[Short exercise A]:
Answer these about the post on society collapse and inequality, one line each:
(i) In which magazine did Peter Turchin's article appear?
(ii) How long are the historical cycles of instability that Turchin describes?
(iii) What does he consider the basic cause of that instability?
[Short exercise B]:
Carry on the post about society collapse and inequality from the point where it stops.

[Excerpted text]:
------------------------------------------------------------------------
Is society collapse and inequality linked?

Joe90 in open mike this week posted a reference to an interesting article in New Scientist.  The article was written by a mathematician called Peter Turchin.

The essence of his article is that he considers that mathematics can predict events such as the recent constitutional crisis in America that saw the Government being shut down and the world’s economy put on the brink of a disaster as the most powerful nation on earth threatened to default on its debt.

Turchin has constructed a model based on social and economic data that he believes predicts periods of instability and disaster for nations.  He has based this model on analysing historical events and he believes that the model is valid.  He considers that there have been historical cycles of instability two to three centuries long and that the basic cause of this instability is inequality.

According to the model the basic problem is that from time to time too much power concentrates in the hands of the few and the instability is caused by small elites already with considerable power fighting for more with no thought of the repercussions for society as a whole.  Sound familiar?
------------------------------------------------------------------------
[Entries supplied]:
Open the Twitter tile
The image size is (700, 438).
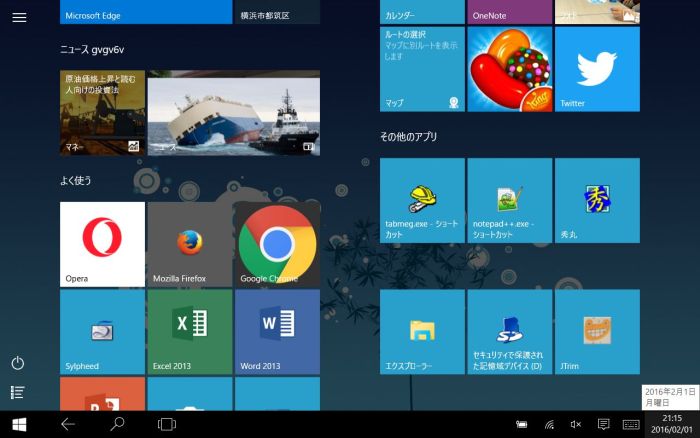coord(597,69)
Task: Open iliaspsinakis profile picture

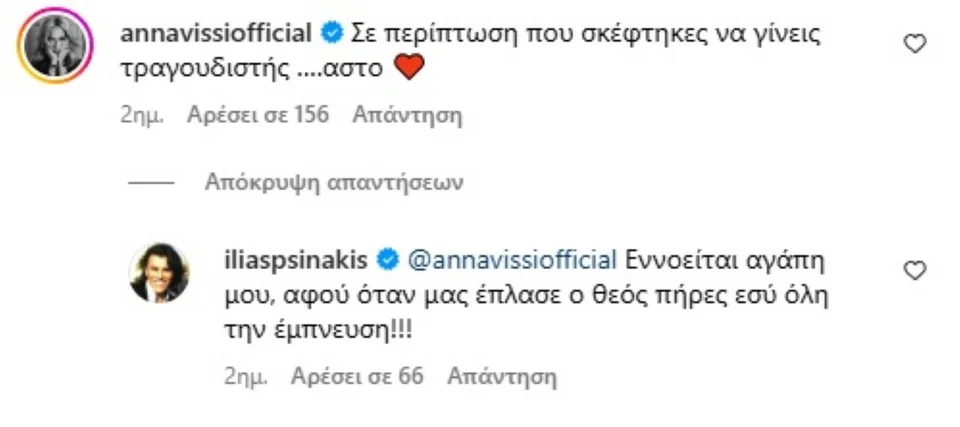Action: pyautogui.click(x=160, y=272)
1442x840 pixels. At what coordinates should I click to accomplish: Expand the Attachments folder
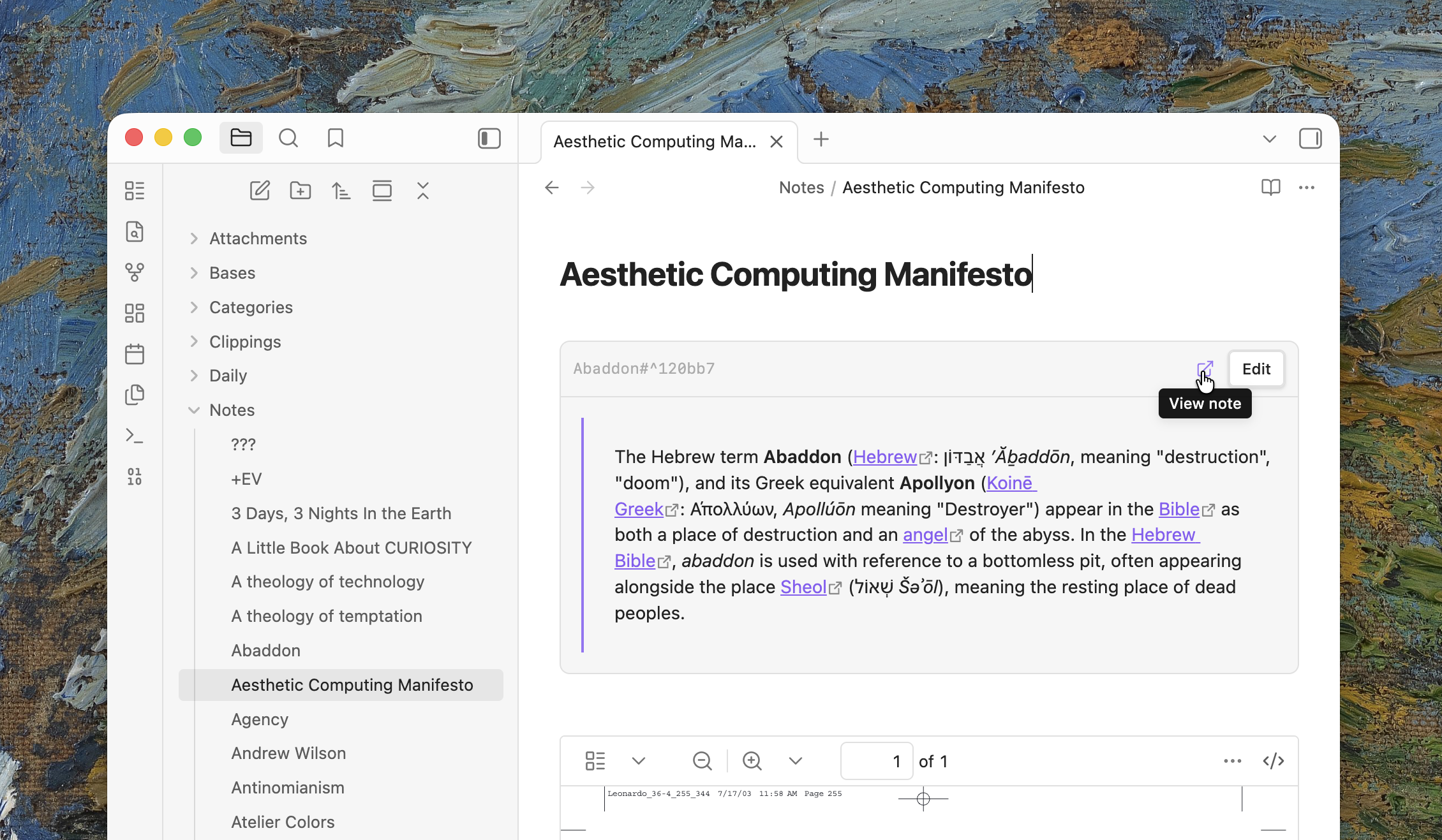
------------------------------------------------------------------------
[Exercise response A]:
(i) New Scientist
(ii) Two to three centuries
(iii) Inequality

[Exercise response B]:
From the article:

Workers or employees make up the bulk of any society, with a minority of employers constituting the top few per cent of earners. By mathematically modelling historical data, Turchin finds that as population grows, workers start to outnumber available jobs, driving down wages. The wealthy elite then end up with an even greater share of the economic pie, and inequality soars. This is borne out in the US, for example, where average wages have stagnated since the 1970s although gross domestic product has steadily climbed.

This process also creates new avenues – such as increased access to higher education – that allow a few workers to join the elite, swelling their ranks. Eventually this results in what Turchin calls “elite overproduction” – there being more people in the elite than there are top jobs. “Then competition starts to get ugly,” he says.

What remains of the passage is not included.